Stateless Means Targetable: Maritime Law 101 for Facebook Admirals

Sorry to burst the bubble of the newly-minted maritime commandos popping up in ludicrous FB comments – but Narco-terrorists and “narco boats” are just shorthand – and nothing any moron, who’s now an expert on Drug Boat Interdiction changes this.
And all these so called war experts jumping around claiming war crimes are either dumb or stupid – or both
… circling mainstream media like retired commanders who desperately want one more deployment — and with the same overeager energy Senator Mark Kelly brings when he sprints toward a microphone, eager to explain maritime law he clearly didn’t teach.
The actual charges and authorities sit squarely within maritime and military law.
The actual charges and authorities sit squarely within maritime and military law.
A vessel becomes stateless the moment it has no flag, no registry, no AIS, no radar, no identifying markers of any kind — and at that point it loses every protection afforded to lawful navigation.
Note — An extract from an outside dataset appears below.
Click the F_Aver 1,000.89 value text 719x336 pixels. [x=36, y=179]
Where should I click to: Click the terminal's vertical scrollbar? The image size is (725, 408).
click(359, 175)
Once that craft is armed, refuses lawful orders, evades interception, or fires first, the legal landscape doesn’t shift — it snaps into place.
The overriding obligation becomes the protection of US personnel and other mariners, and that includes deadly force when required.
A hostile, stateless vessel carrying tonnes of narcotics — treated as lethal contraband under US law — is a direct threat to human life and to international shipping lanes.
At that point, sinking the vessel isn’t excessive; it is the legally mandated mitigation to prevent casualties and to stop a floating weapons shipment from ever reaching US shores.